Entries on where items appear
———
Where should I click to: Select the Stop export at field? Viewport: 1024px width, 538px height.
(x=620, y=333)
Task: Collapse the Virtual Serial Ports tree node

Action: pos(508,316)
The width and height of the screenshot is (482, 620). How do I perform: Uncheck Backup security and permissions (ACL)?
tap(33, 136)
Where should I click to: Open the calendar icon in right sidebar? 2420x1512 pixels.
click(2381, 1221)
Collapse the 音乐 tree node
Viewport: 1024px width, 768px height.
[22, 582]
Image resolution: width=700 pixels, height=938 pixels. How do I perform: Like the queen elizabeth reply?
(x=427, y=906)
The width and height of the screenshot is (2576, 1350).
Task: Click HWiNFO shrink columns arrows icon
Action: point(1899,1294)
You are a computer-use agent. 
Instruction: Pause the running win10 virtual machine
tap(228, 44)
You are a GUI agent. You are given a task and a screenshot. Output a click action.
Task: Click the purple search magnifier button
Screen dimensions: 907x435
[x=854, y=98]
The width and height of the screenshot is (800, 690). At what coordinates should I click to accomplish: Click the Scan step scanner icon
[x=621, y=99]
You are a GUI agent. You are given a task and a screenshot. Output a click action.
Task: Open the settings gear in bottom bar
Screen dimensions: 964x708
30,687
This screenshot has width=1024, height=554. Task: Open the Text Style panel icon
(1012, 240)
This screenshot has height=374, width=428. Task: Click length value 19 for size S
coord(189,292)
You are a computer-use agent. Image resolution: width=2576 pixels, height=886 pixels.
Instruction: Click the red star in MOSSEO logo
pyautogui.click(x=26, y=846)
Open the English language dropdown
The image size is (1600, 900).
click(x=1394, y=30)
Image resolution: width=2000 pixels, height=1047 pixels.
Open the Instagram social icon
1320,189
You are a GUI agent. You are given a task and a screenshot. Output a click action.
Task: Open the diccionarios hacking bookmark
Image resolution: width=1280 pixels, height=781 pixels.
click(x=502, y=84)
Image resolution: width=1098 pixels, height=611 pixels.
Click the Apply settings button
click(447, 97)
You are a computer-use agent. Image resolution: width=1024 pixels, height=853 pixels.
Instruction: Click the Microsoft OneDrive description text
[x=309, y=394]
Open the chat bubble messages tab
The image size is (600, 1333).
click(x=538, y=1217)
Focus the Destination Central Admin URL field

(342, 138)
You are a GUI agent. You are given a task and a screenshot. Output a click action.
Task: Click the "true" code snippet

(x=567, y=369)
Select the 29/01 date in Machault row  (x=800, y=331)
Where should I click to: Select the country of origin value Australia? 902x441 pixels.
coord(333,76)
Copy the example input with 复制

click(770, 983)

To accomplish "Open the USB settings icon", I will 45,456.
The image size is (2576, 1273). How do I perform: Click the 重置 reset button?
———
• **Required task**
Return, unchanged, the lines of the material from the one containing "Open the English language dropdown" through the final line of the material.

• **Answer for this exercise**
Open the English language dropdown
The image size is (1600, 900).
click(x=1394, y=30)
Image resolution: width=2000 pixels, height=1047 pixels.
Open the Instagram social icon
1320,189
You are a GUI agent. You are given a task and a screenshot. Output a click action.
Task: Open the diccionarios hacking bookmark
Image resolution: width=1280 pixels, height=781 pixels.
click(x=502, y=84)
Image resolution: width=1098 pixels, height=611 pixels.
Click the Apply settings button
click(447, 97)
You are a computer-use agent. Image resolution: width=1024 pixels, height=853 pixels.
Instruction: Click the Microsoft OneDrive description text
[x=309, y=394]
Open the chat bubble messages tab
The image size is (600, 1333).
click(x=538, y=1217)
Focus the Destination Central Admin URL field

(342, 138)
You are a GUI agent. You are given a task and a screenshot. Output a click action.
Task: Click the "true" code snippet

(x=567, y=369)
Select the 29/01 date in Machault row  (x=800, y=331)
Where should I click to: Select the country of origin value Australia? 902x441 pixels.
coord(333,76)
Copy the example input with 复制

click(770, 983)

To accomplish "Open the USB settings icon", I will 45,456.
The image size is (2576, 1273). How do I perform: Click the 重置 reset button?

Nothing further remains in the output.